Ask yourself a series of questions about your customers. As you develop the answers, write them down in your account folders, and repeat the process a few months later. Here are some questions to get you thinking:
- What's changing for this customer?
- What do they want to accomplish this year?
- What can I do to help them meet their goals?
- What is the competition doing in this account?
- What progress have I made in the past few months?
- What can I do now to increase my sales in this account?
Thinking about these questions keeps you constantly close to the changing conditions in your accounts, keeps you insulated from the tendency to get "mindless," and provides you with a method to uncover lucrative opportunities within each account.
Think about each sales call.
Your face-to-face contact with your customer is the one part of your job that sets you apart from everyone else in your company. It is that aspect of what you do by which you bring value to your company.
If you honestly think about it, you'll probably observe that everything else you do can be done by other people in your company. Someone else can accept orders, train end users, check on back-orders, etc. The only thing you do that no one else in your company does is call on your customers face-to-face. So, your eyeball-to-eyeball interactions with your customers are probably the most important part of your job.
Yet, most observers estimate that the average salesperson spends only about 30% of his time face-to-face with his customers.
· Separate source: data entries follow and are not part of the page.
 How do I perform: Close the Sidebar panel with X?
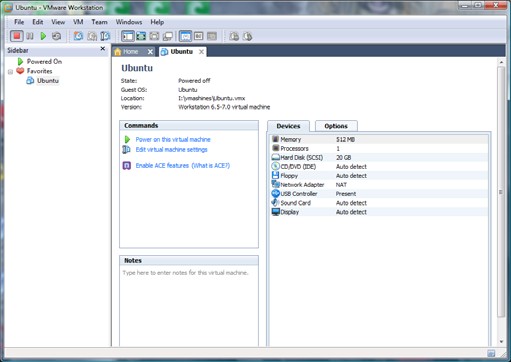[x=103, y=49]
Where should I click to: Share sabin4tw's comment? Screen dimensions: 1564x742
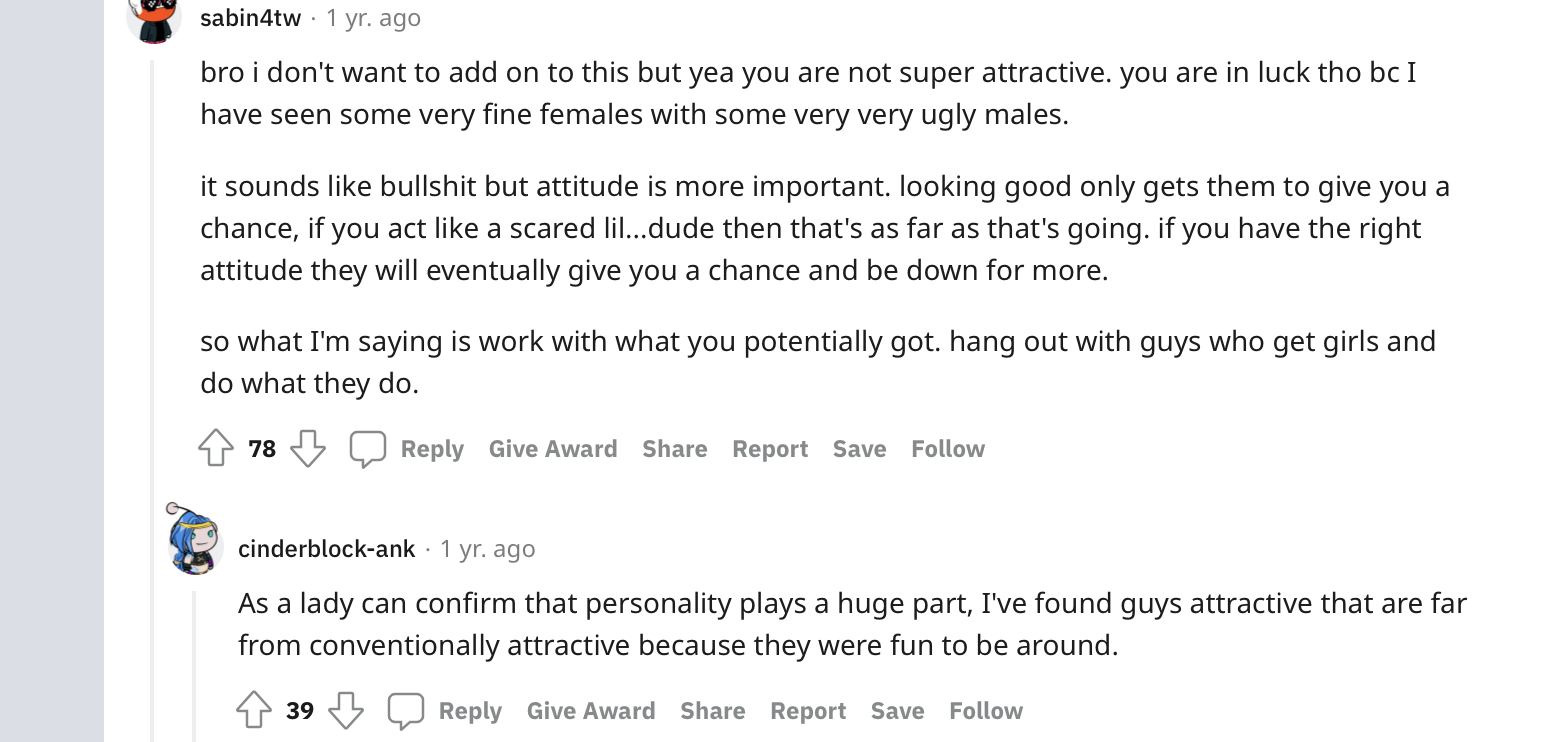[x=675, y=449]
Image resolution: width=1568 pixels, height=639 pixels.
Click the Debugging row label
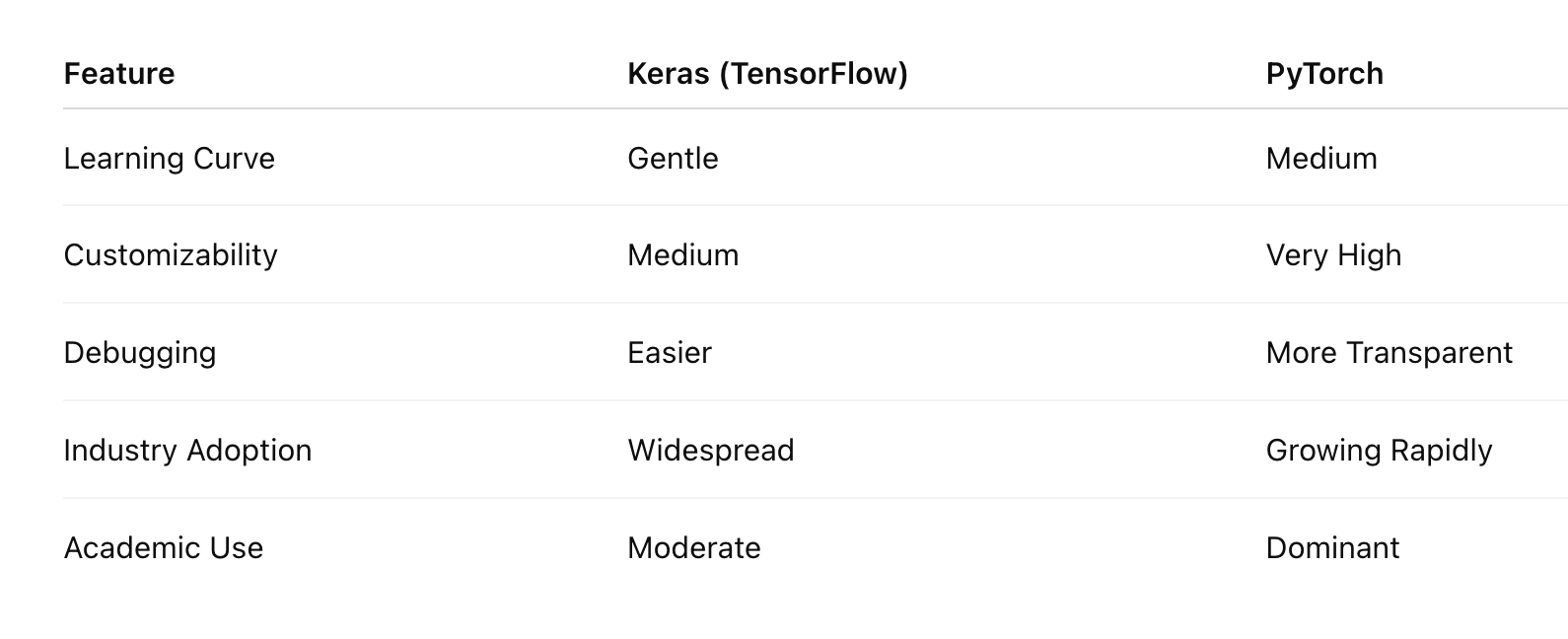[x=140, y=353]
Put those two facts together, and you have the sobering conclusion that you spend very little of your time doing that thing that is the most important aspect of your job.
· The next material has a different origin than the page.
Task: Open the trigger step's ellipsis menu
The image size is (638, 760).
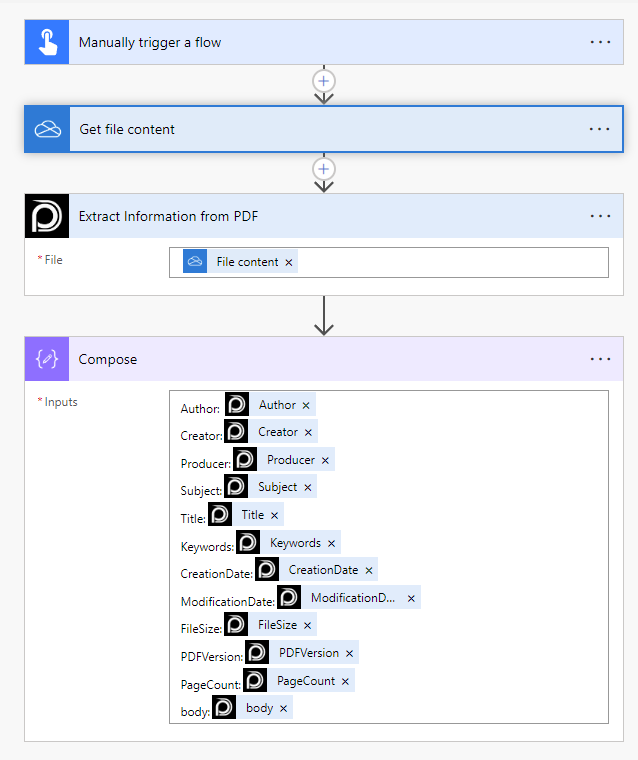Action: pos(600,43)
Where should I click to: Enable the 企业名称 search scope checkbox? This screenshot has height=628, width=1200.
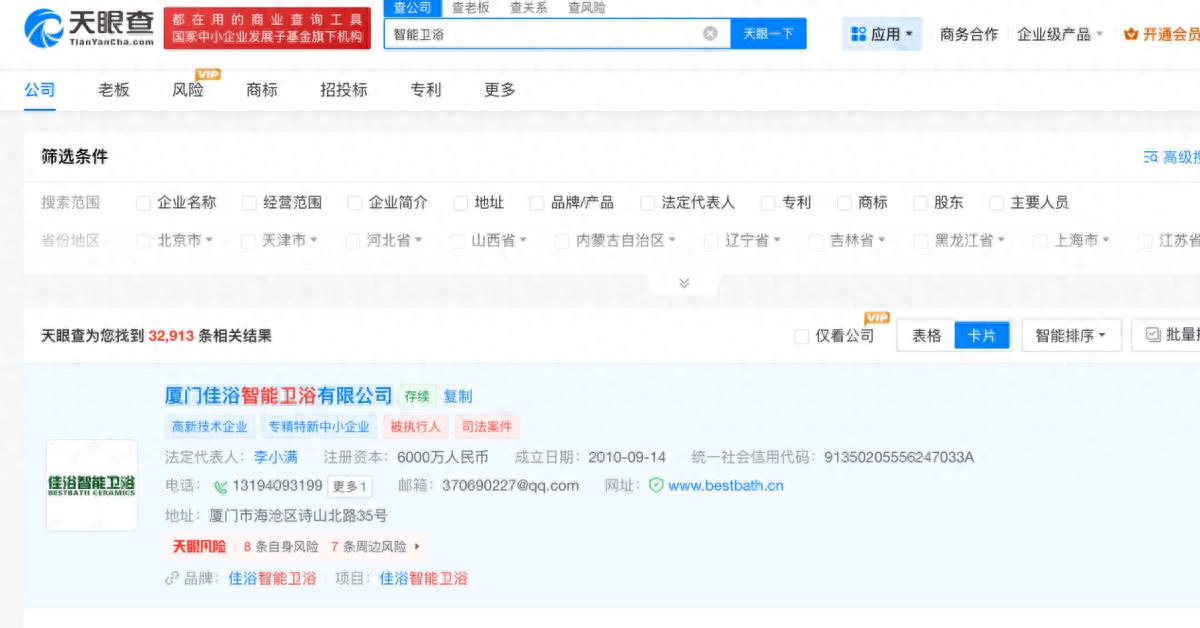[x=143, y=202]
Ask yourself these questions, and think about the answers, before every sales call:
- What do I want to accomplish?
- What forces are working on my customer that may influence his behavior today?
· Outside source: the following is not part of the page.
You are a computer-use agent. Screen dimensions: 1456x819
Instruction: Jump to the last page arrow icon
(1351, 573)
- What value am I bringing him today?
- Exactly what am I going to ask, say, or communicate?
- What can I do to understand him better?
- What can I do to deepen the relationship?
Think about continuously improving yourself.
First, commit yourself to the challenge of continuous improvement. Be discontent with the level of proficiency you have obtained. Be discontent with your results. Think about everything you do and examine ways to improve and wring more value out of it.
Challenge and question everything you do. Is this the best way to write up a quote? Should you be visiting this account, or would the other one hold more potential? Should you really be spending your time promoting this product, or is another one more important? Should you really be lunching with this customer or should you invest that time in another? Is this the best way to file your old quotes, keep track of customer contacts, and file product literature?
It was during one of these introspective "continuous improvement" thinking sessions, that I developed one of the strategies that proved most effective for me. Early in my tenure as a distribution salesperson, my manager told me that most salespeople don't make it a point to present a product or product line at each sales call. So he encouraged me to always have a product or product line to present on every sales call. I thought he knew more than I did, so I followed his advice.
And then the thought occurred to me, as I was questioning everything that I did, that if it was a good idea to present one product, it may be twice as good an idea to offer two or more. By doing so, I could multiply the number of sales presentations I made in roughly the same amount of face-to-face sales time. It was a way of improving the quality of my sales time by increasing the quantity of sales presentations. From then on, I made it a point to have several items or products to present on every sales call, and dramatically improved my results. That's just one example.
Got the idea? Never rest. Be discontent with every aspect of your job in order to provide the stimulation to improve on it. Question everything. Think a lot.
It'll be your key to continuous, life-long improvement.